Wiederhole alle folgenden Zeilen vollständig und ohne jede Änderung.

Datensätze zur Elementsuche
-------------------------

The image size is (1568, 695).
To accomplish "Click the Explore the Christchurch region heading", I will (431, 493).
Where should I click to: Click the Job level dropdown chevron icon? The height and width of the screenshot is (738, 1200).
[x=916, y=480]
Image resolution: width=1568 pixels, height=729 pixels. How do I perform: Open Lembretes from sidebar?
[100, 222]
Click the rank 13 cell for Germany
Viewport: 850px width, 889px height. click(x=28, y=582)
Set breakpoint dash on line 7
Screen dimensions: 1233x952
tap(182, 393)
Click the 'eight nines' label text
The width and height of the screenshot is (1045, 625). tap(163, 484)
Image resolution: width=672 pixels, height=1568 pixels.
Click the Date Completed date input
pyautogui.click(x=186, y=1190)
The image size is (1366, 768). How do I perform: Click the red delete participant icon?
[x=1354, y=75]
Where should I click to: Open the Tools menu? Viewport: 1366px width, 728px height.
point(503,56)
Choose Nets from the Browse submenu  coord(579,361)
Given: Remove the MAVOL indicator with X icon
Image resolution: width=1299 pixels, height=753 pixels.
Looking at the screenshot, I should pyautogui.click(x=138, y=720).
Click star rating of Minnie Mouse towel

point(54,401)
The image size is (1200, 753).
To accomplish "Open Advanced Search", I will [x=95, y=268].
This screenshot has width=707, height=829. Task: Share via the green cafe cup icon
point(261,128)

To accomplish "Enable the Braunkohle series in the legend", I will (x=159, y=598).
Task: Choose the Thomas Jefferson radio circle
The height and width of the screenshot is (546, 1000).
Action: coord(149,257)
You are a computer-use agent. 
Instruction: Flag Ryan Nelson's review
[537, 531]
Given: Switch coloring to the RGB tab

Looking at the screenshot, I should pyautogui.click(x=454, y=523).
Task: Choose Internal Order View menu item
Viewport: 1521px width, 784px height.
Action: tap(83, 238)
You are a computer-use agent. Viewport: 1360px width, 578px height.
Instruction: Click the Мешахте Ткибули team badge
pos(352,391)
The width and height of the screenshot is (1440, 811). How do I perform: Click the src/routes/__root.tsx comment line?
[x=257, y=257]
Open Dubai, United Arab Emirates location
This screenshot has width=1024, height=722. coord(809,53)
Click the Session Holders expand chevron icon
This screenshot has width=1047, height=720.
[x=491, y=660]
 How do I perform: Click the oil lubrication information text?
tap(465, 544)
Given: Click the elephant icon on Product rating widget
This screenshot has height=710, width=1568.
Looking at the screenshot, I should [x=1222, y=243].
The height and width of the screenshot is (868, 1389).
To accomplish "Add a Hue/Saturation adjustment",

-------------------------

- [LÖSUNG DER AUFGABE]
The image size is (1568, 695).
To accomplish "Click the Explore the Christchurch region heading", I will (431, 493).
Where should I click to: Click the Job level dropdown chevron icon? The height and width of the screenshot is (738, 1200).
[x=916, y=480]
Image resolution: width=1568 pixels, height=729 pixels. How do I perform: Open Lembretes from sidebar?
[100, 222]
Click the rank 13 cell for Germany
Viewport: 850px width, 889px height. click(x=28, y=582)
Set breakpoint dash on line 7
Screen dimensions: 1233x952
tap(182, 393)
Click the 'eight nines' label text
The width and height of the screenshot is (1045, 625). tap(163, 484)
Image resolution: width=672 pixels, height=1568 pixels.
Click the Date Completed date input
pyautogui.click(x=186, y=1190)
The image size is (1366, 768). How do I perform: Click the red delete participant icon?
[x=1354, y=75]
Where should I click to: Open the Tools menu? Viewport: 1366px width, 728px height.
point(503,56)
Choose Nets from the Browse submenu  coord(579,361)
Given: Remove the MAVOL indicator with X icon
Image resolution: width=1299 pixels, height=753 pixels.
Looking at the screenshot, I should pyautogui.click(x=138, y=720).
Click star rating of Minnie Mouse towel

point(54,401)
The image size is (1200, 753).
To accomplish "Open Advanced Search", I will [x=95, y=268].
This screenshot has width=707, height=829. Task: Share via the green cafe cup icon
point(261,128)

To accomplish "Enable the Braunkohle series in the legend", I will (x=159, y=598).
Task: Choose the Thomas Jefferson radio circle
The height and width of the screenshot is (546, 1000).
Action: coord(149,257)
You are a computer-use agent. 
Instruction: Flag Ryan Nelson's review
[537, 531]
Given: Switch coloring to the RGB tab

Looking at the screenshot, I should pyautogui.click(x=454, y=523).
Task: Choose Internal Order View menu item
Viewport: 1521px width, 784px height.
Action: tap(83, 238)
You are a computer-use agent. Viewport: 1360px width, 578px height.
Instruction: Click the Мешахте Ткибули team badge
pos(352,391)
The width and height of the screenshot is (1440, 811). How do I perform: Click the src/routes/__root.tsx comment line?
[x=257, y=257]
Open Dubai, United Arab Emirates location
This screenshot has width=1024, height=722. coord(809,53)
Click the Session Holders expand chevron icon
This screenshot has width=1047, height=720.
[x=491, y=660]
 How do I perform: Click the oil lubrication information text?
tap(465, 544)
Given: Click the elephant icon on Product rating widget
This screenshot has height=710, width=1568.
Looking at the screenshot, I should [x=1222, y=243].
The height and width of the screenshot is (868, 1389).
To accomplish "Add a Hue/Saturation adjustment",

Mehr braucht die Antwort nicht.